A few months ago, I blogged about
copy-editors at newspapers, using Lawrence Downes's lament for the declining trade as a prompt for thinking about how mistakes get corrected in print runs--early modern and modern. In that post, I noted that early modern printers made changes during the course of a print run without noting the fact or alerting readers to the fact that the book that they are buying might contain uncorrected errors. There was perhaps something similar, I thought, to the ways in which changes get made to online newspapers without any reflection of that change. A story will be reedited, reposted, and read without any acknowledgement of those changes. Any quirks in the earlier story that are stripped out are then invisible to later readers.
Last week, the Washington Post Ombudsman, Deborah Powell*, wrote her
column about the disappearance of copy-editors from newspapers due to budget cutbacks. Her concern, expressed in her voice and in quotes from other newspaper professionals, is that the credibility of newspapers will suffer as a result. But there was something that caught my eye in light of my story about Client 9 in my earlier post: at the end of her column, which I read online, appeared this immediately after her contact information: "
A longer version of this column appears on washingtonpost.com."
Now that's a line that cries out for a copy-editor. Given that I read the column in its online (and apparently longer) incarnation, shouldn't this statement have been changed to reflect its reading audience, providing information we don't have: "A shorter version of this column first appeared in print in the August 31, 2008 edition of the Washington Post"? The way it appears makes me wonder if I am really reading the longer version intended to be online. If they forgot to change that line when making the piece go live electronically, how do I know that they didn't forget to publish the rest of the online-only changes? Ah well.

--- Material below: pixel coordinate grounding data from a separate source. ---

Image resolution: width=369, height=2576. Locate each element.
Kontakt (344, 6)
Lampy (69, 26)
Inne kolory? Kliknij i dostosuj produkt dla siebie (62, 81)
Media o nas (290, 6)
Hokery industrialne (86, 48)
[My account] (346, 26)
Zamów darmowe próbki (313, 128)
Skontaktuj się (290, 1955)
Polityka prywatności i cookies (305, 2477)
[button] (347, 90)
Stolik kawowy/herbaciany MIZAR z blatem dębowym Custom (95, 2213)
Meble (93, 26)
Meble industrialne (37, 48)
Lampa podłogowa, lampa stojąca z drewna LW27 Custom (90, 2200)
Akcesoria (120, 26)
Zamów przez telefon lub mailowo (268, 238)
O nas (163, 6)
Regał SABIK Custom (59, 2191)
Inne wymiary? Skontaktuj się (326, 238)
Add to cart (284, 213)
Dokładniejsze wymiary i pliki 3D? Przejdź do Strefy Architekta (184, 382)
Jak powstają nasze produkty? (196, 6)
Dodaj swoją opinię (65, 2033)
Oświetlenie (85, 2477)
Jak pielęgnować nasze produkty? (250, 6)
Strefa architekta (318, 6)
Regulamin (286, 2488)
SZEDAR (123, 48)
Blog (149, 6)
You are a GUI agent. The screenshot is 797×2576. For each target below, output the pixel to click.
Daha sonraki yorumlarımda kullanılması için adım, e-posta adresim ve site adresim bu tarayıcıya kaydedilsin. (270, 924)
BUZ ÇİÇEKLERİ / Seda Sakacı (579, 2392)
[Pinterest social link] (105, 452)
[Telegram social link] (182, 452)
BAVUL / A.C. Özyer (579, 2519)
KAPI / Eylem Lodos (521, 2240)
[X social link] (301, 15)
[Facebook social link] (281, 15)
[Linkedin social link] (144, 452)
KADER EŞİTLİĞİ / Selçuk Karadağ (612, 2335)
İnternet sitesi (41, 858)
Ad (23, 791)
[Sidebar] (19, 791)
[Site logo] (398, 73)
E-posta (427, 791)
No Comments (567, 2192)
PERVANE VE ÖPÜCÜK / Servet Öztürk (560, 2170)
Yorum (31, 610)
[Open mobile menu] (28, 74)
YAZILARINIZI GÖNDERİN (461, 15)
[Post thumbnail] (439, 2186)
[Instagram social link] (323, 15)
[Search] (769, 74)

It turns out that the New York Times has started providing such information to (as least some of) its online material. Today's Op-Ed piece by Charles Blow, "
Let's Talk About Sex", is published with the following clarification: "
A version of this article appeared in print on September 6, 2008, on page A17 of the New York edition." It doesn't tell me how the two versions differ, but if for some reason I was preparing an exhaustive edition of Blow's columns, or perhaps an exhaustive editions of the media conversation about Bristol Palin, I could follow this note to see what might have been altered.
A final tie-in to early modern printing: Blow's column is accompanied by a
chart indicating the various rates of teenage pregnancy, abortion, and sex in different countries. (Blow has been a graphics designer and the graphics director at the New York Times, and was the paper's Design Director of News before leaving for his current position as the Art Director for the National Geographic Magazine.) His chart makes a complicated set of data wonderfully easy to understand through his graphic design choices. (Check out the difference between Denmark and the United States!) It's a topic about which I have so far said nothing. But the way that non-verbal typography expands the ability of print to convey information is something that is as important in early printing history as it is for newspapers today (online or otherwise). I'll aim in future posts to look at some instances of early modern inforation design--the presentation of tables, graphs, diagrams, and other visual tools that not only provided information to users but helped to shape how information could be used.
*Yes, Deborah Powell's official title is indeed "Ombudsman" and not a more feminine or gender-neutral derivation of that Swedish word. The New York Times prefers to title its equivalent person as the "Public Editor", thus avoiding not only gender confusion but using a term that is more readily understood by the actual public for whom he (Clark Hoyt, to be specific) is "the readers' representative."